International food retailer Royal Ahold will pay $1.1 billion to settle a shareholder lawsuit accusing the company of violating securities laws in 2001 and 2002.

The payments will amount to between $1 and $1.30 a share for investors who bought stock between July 1999 and February 2003, when the company announced accounting problems that required the restatement of its 2001 and 2002 fiscal years as well as its interim results for 2002. The errors led to $ 1.14 billion in profit overstatements.

Royal Ahold operates or provides food services to more than 5,000 stores, including the Stop & Shop supermarket chain. The company admitted no wrongdoing in the settlement, and said that it made the deal to avoid further legal expenses.
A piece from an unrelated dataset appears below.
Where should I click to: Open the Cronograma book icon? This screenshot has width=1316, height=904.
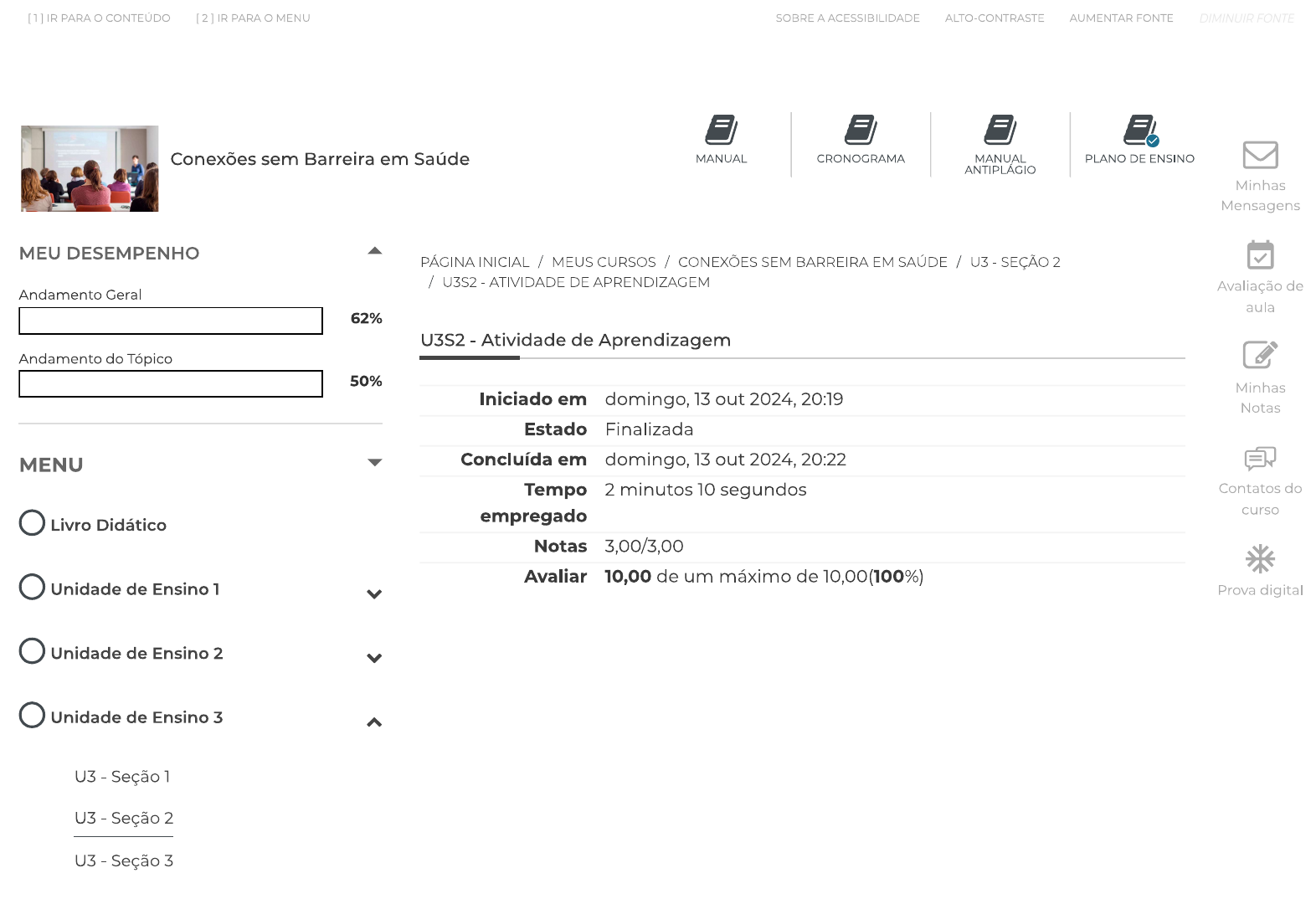(861, 131)
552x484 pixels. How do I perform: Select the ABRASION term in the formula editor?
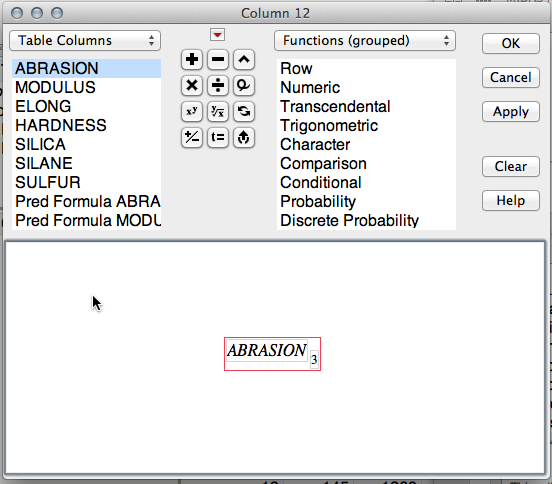(x=267, y=350)
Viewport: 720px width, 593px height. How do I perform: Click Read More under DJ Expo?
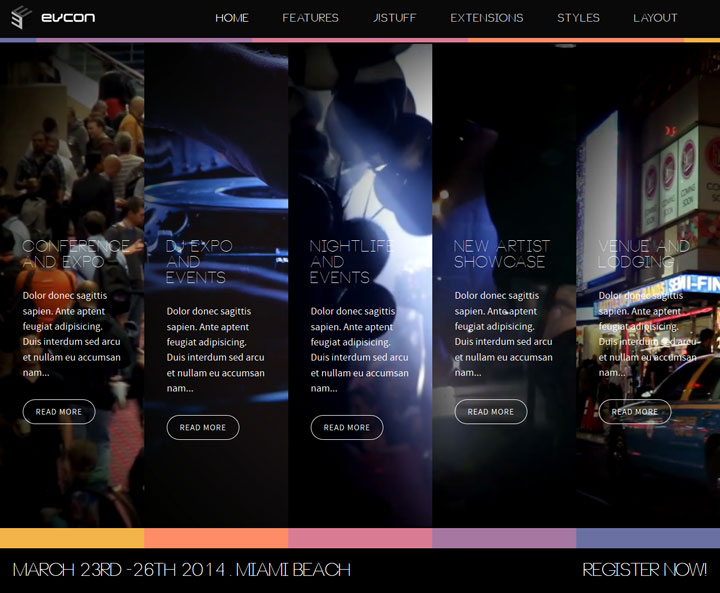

The settlement is the biggest securities class-action settlement by a European company in the United States, and Royal Ahold said that it would draw on cash reserves to fund the settlement. The agreement must be approved by the U.S. District Court in Baltimore and signed off by the lawsuits' lead plaintiffs -- the Public Employees' Retirement Association of Colorado and Generic Trading of Philadelphia.

Most of Royal Ahold's earnings inflation took place at U.S. Foodservice, which distributes food to military bases, civil governments, restaurants and caterers. The company improperly booked revenue from joint ventures. In October 2004, Ahold reached an accord with the U.S. Securities and Exchange Commission and avoided paying any fines.